» DATA RECORDS
*** Block opens ***

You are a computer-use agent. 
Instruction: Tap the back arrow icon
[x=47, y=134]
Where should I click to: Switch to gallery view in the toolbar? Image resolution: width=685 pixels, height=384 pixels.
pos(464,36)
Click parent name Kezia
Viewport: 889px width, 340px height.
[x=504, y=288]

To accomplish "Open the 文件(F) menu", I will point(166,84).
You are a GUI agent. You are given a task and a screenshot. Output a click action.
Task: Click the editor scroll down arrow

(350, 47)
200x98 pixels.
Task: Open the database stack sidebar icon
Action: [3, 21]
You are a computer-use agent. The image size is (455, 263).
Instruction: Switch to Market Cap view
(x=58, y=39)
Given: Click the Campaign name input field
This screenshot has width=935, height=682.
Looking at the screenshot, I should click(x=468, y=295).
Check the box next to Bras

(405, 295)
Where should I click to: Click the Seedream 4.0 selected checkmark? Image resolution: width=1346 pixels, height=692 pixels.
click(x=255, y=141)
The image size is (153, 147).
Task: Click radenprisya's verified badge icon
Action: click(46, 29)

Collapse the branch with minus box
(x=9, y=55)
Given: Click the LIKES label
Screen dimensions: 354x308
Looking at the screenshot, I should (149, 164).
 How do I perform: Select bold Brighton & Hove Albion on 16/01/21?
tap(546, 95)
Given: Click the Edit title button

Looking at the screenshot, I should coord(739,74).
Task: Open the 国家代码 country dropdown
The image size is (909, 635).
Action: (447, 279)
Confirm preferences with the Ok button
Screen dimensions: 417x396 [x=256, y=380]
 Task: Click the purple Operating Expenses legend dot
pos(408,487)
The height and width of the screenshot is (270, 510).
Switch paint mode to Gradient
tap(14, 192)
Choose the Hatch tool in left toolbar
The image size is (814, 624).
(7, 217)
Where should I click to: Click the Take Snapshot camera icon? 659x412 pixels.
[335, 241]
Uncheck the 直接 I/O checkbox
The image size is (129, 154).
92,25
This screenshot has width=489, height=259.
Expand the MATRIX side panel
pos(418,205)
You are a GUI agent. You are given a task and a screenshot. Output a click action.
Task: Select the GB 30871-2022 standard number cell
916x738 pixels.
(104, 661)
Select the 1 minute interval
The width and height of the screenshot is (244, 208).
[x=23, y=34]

*** Block closes ***

» WHAT THE TASK REQUIRES
Only a number is wanted here: the count of lines above that contain the word "agent".

» ANSWER FOR THIS EXERCISE
4